Michael Behe's Blog - Uncommon Descent - Part 2
In the paper Bridgham et al (2009) continue their earlier work on steroid hormone receptor evolution. Previously they had constructed in the laboratory a protein which they inferred to be the ancestral sequence of two modern hormone receptors abbreviated GR and MR (Bridgham et al 2006). They then showed that if they changed two amino acid residues in the inferred ancestral receptor protein into ones which occur in GR, they could change its binding specificity somewhat in the direction of modern GRs specificity. (All the work was done on molecules in the laboratory. No measurements were made of the selective value of the changes in real organisms in nature. Thus any relevance to actual biology is speculative.) They surmised that a gene duplication plus sequence diversification could have given rise to MR and GR. As I wrote in a comment at the time ( CSC - Michael Behe On The Theory of Irreducible Complexity ), that was interesting work, and the conclusion was reasonable, but the result was exceedingly modest and well within the boundaries that an intelligent design proponent like myself would ascribe to Darwinian processes. After all, the starting point was a protein which binds several steroid hormones, and the ending point was a slightly different protein that binds the same steroid hormones with slightly different strengths. How hard could that be?

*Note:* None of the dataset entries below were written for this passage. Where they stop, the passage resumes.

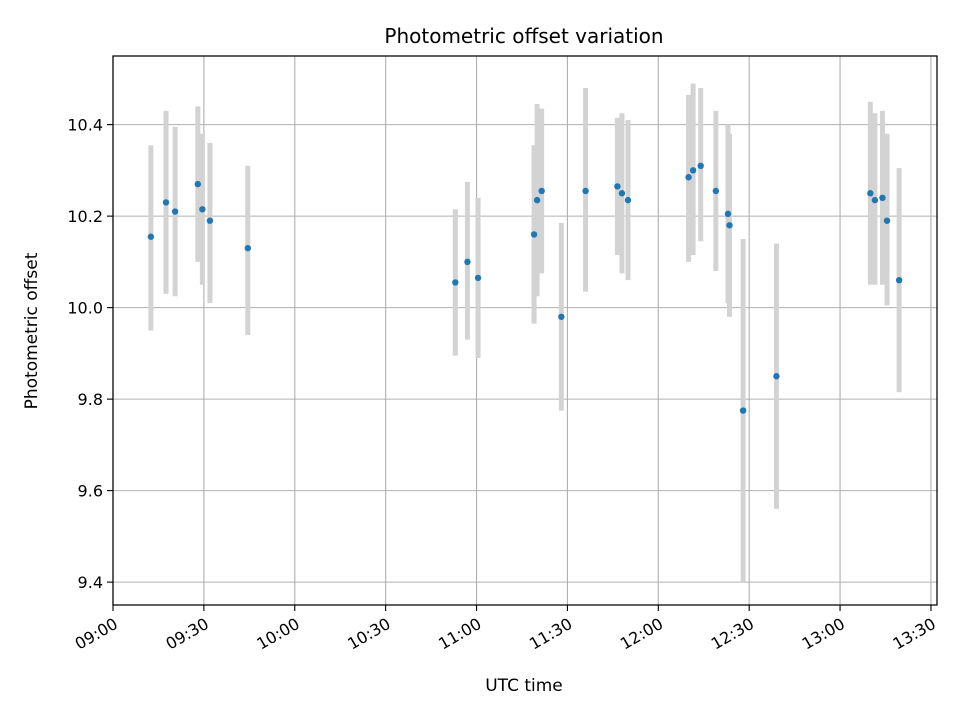 Image resolution: width=960 pixels, height=720 pixels. I want to click on x-axis-title: UTC time, so click(524, 686).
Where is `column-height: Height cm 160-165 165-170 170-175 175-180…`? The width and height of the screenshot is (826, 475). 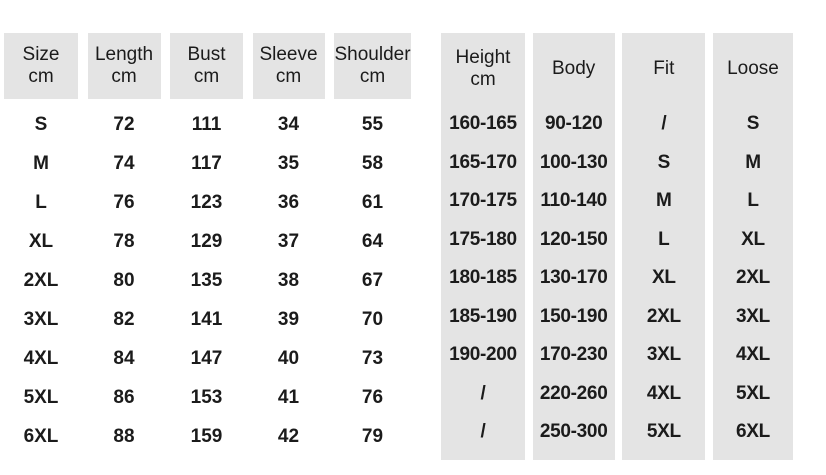 column-height: Height cm 160-165 165-170 170-175 175-180… is located at coordinates (483, 246).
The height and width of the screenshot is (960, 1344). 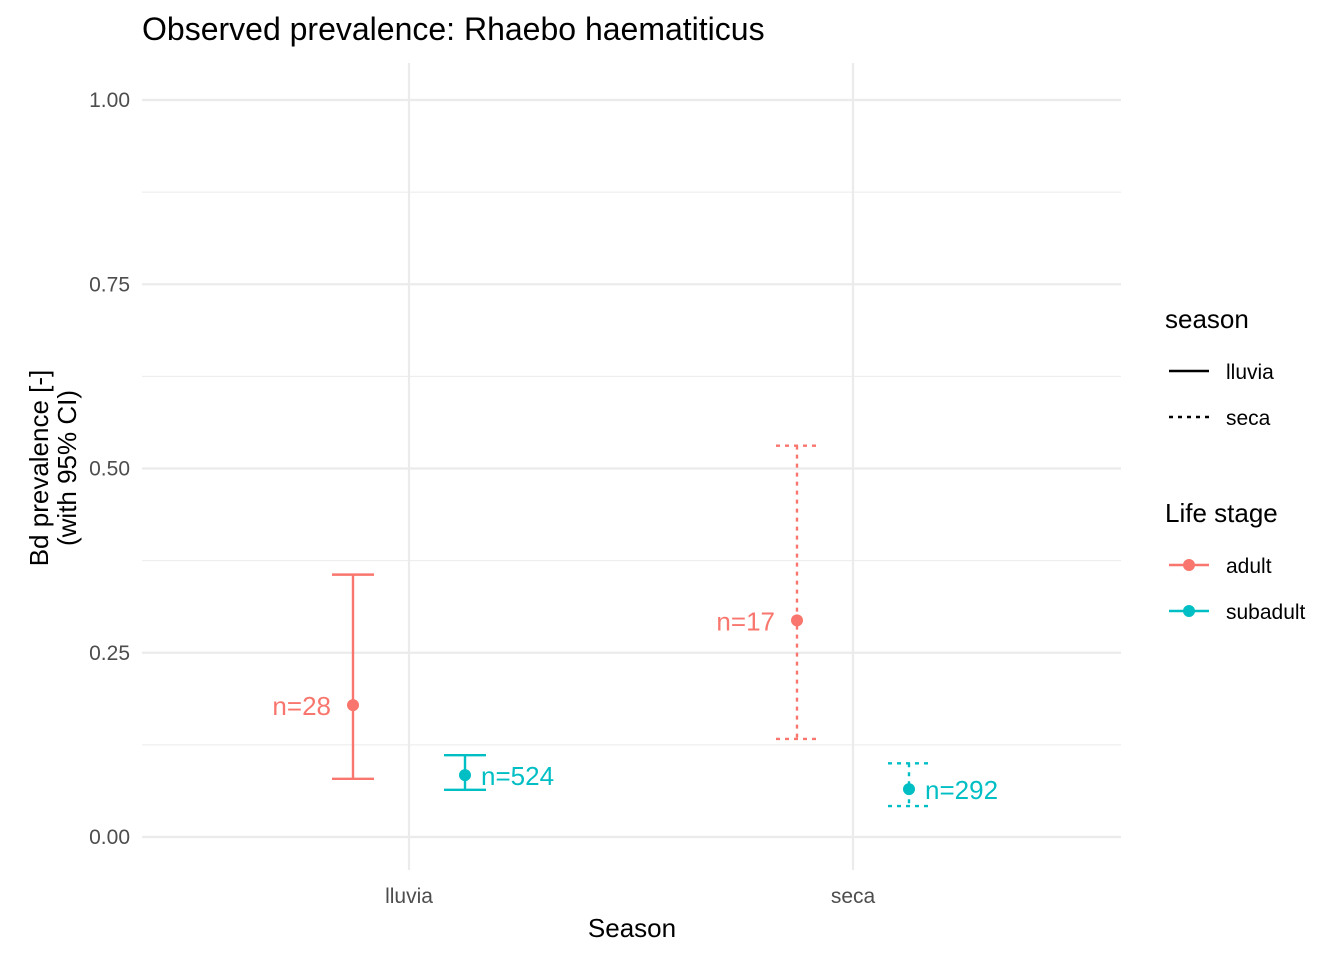 I want to click on legend-key-point-subadult, so click(x=1189, y=611).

Well, it turns out that Darwinian evolution can have a lot of trouble accomplishing even that simple task, or at least its opposite. In the new paper the authors try the reverse experiment. They begin with the more modern hormone receptor (which is more restrictive in the steroids it binds) and ask whether a Darwinian process could get the ancestral activity back (which is more permissive). Their answer is no, it couldnt. They show that a handful of amino acid residues in the more recent receptor would first have to be changed before it could act as the ancestral form is supposed to have done, and that is very unlikely to occur. In other words, the new starting point is also a protein which binds a steroid hormone, and the new desired ending point is also a slightly different protein that binds steroid hormones. How hard could that be? But it turns out that Darwinian processes cant reach it, because several amino acids would have to be altered before the target activity kicked in.
So what research are IDers doing to show how this steroid receptor really came about?